El nuevo estudio de Yale, considerado el primero de su tipo, utilizó escaneos de IRMf (imagen por resonancia magnética funcional) concretados durante una tarea de percepción de la emoción para comparar la actividad cerebral de los niños con autismo que presentan y que no presentan un comportamiento disruptivo. Mientras estaban en el escáner, se les pidió a los niños que observaran imágenes de rostros humanos que mostraban expresiones serenas o temerosas.
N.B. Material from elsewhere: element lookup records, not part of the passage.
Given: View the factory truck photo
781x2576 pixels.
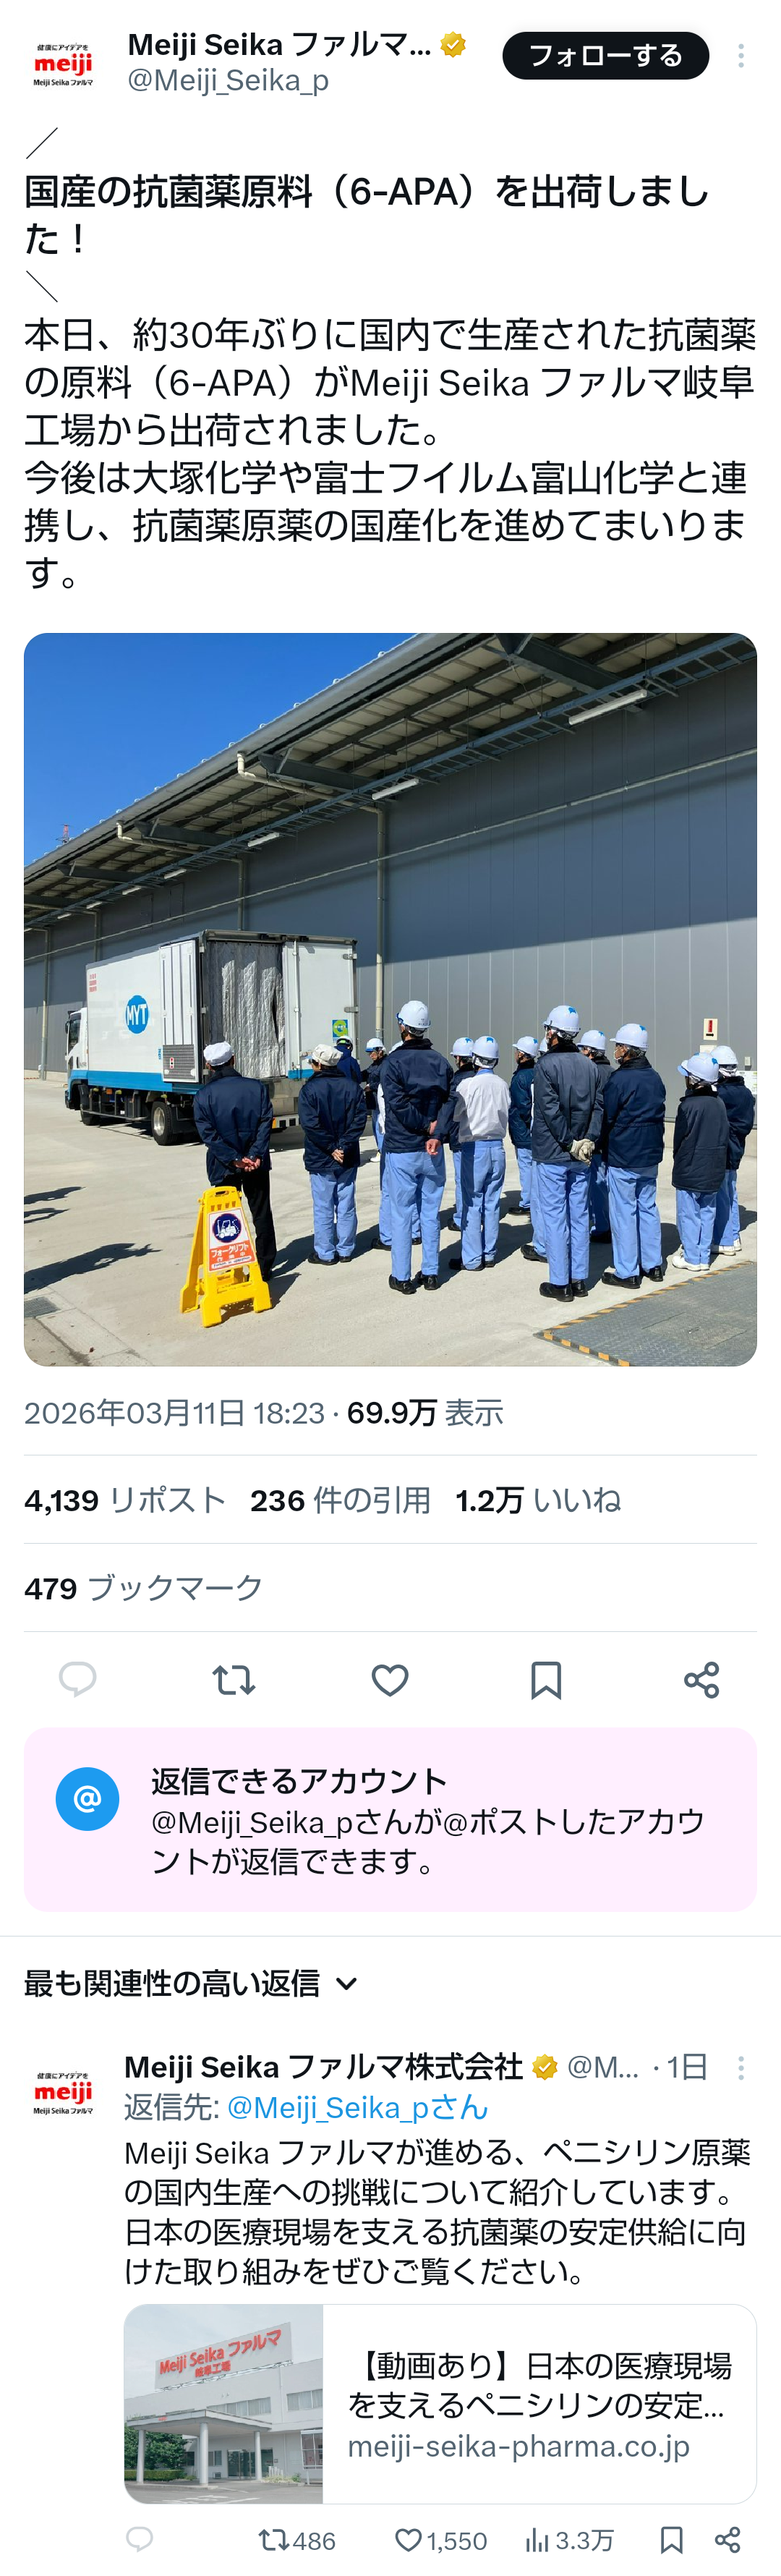Looking at the screenshot, I should coord(390,999).
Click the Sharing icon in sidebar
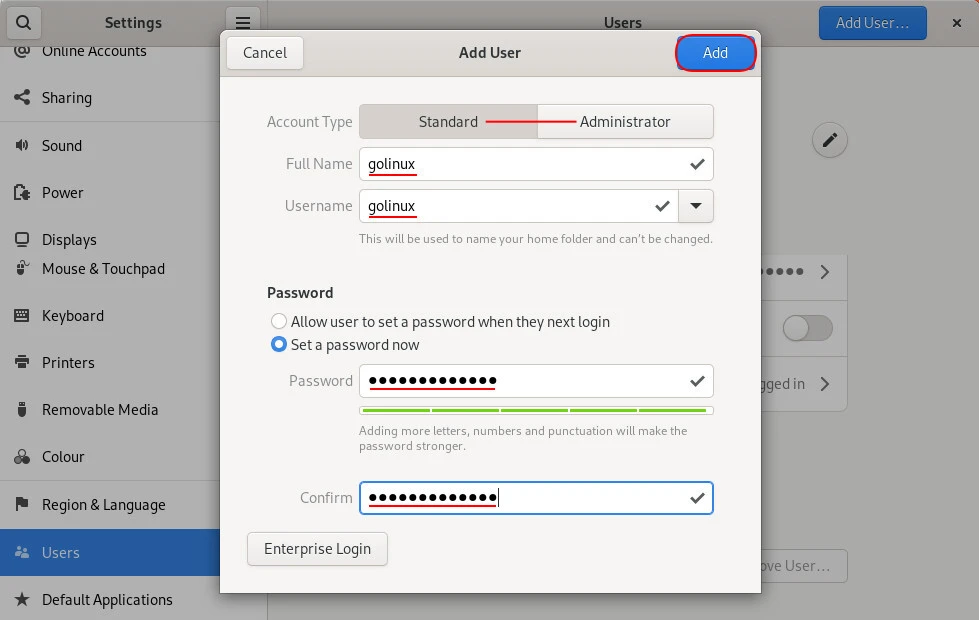 tap(22, 98)
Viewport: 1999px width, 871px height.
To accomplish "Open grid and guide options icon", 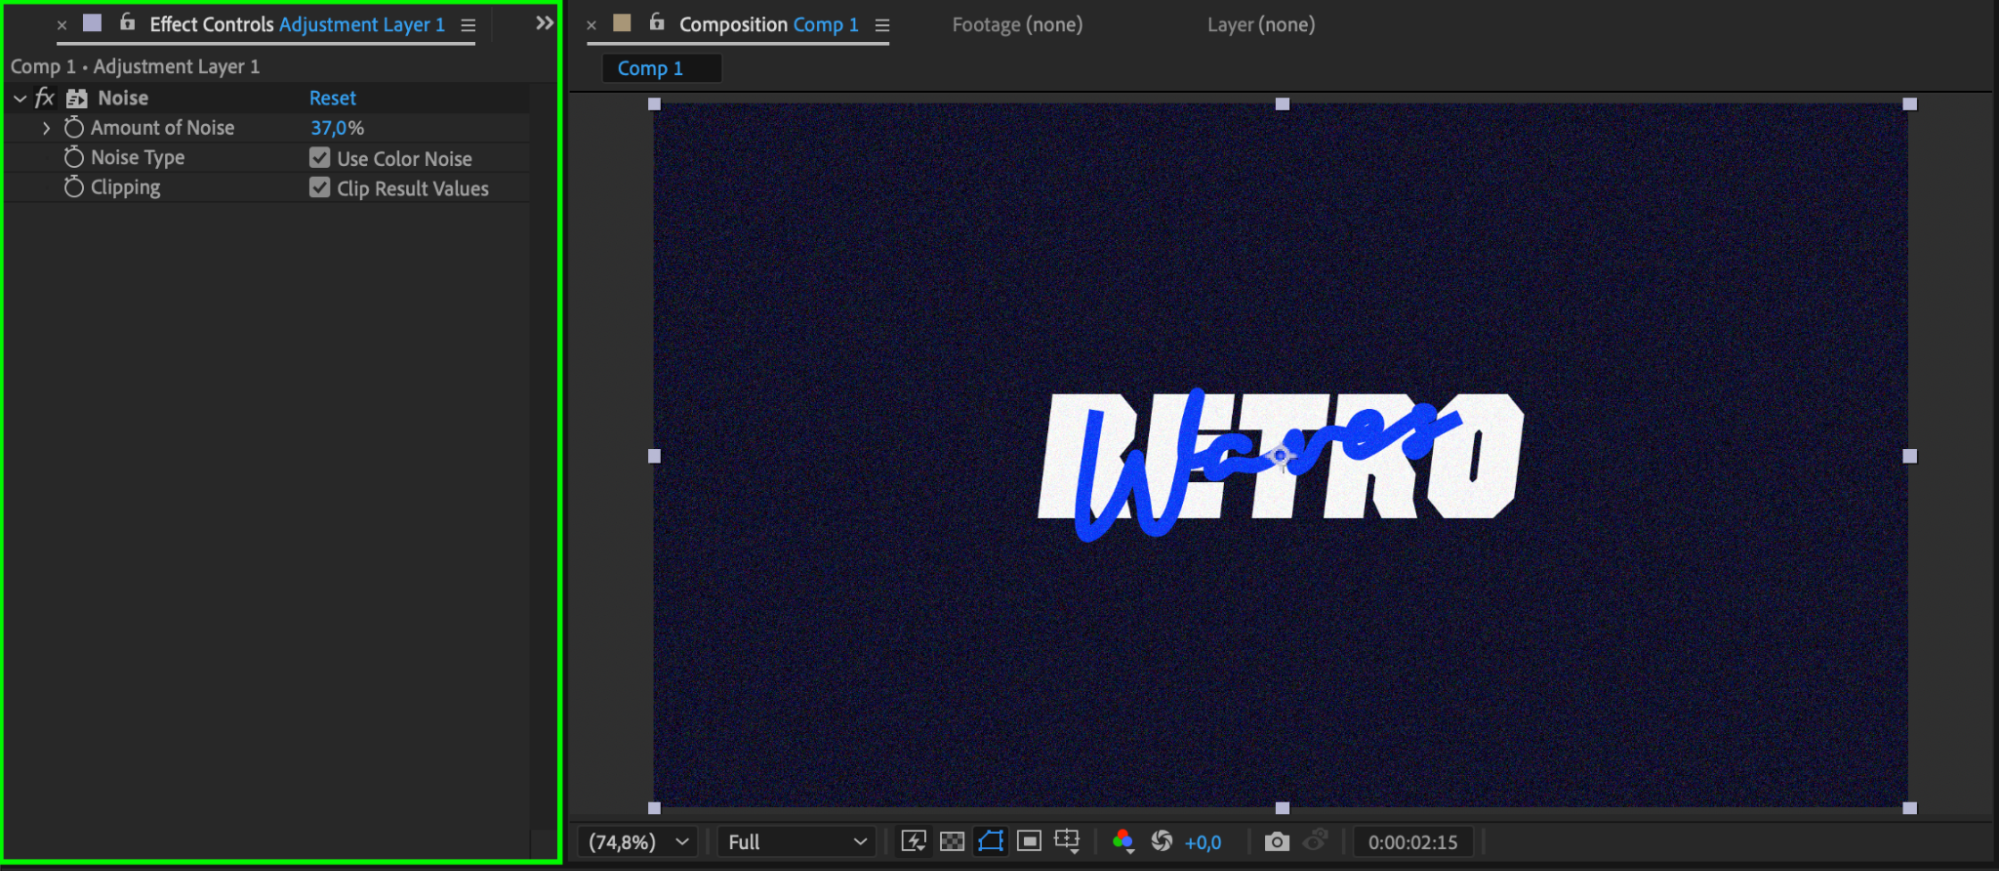I will pos(1067,841).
Durante la tarea, los investigadores hallaron una conectividad reducida entre la amígdala y la corteza prefrontal ventrolateral, una vía crítica para la regulación de la emoción, en los cerebros de los niños que exhiben un comportamiento perturbador en comparación con los cerebros de los niños que no lo hacen. «La conectividad funcional de la corteza prefrontal amígdala-ventrolateral reducida se asoció únicamente con el comportamiento disruptivo, pero no con la gravedad de los déficits sociales o la ansiedad, lo que sugiere una red cerebral distinta que podría estar separada de los síntomas centrales del autismo«, explicó Karim Ibrahim, primer autor y becario posdoctoral en el laboratorio de Sukhodolsky.

«Este descubrimiento apunta a un mecanismo cerebral de desregulación emocional en niños con autismo y ofrece un biomarcador potencial para desarrollar tratamientos específicos para la irritabilidad y la agresión en el autismo«, enfatizó Sukhodolsky.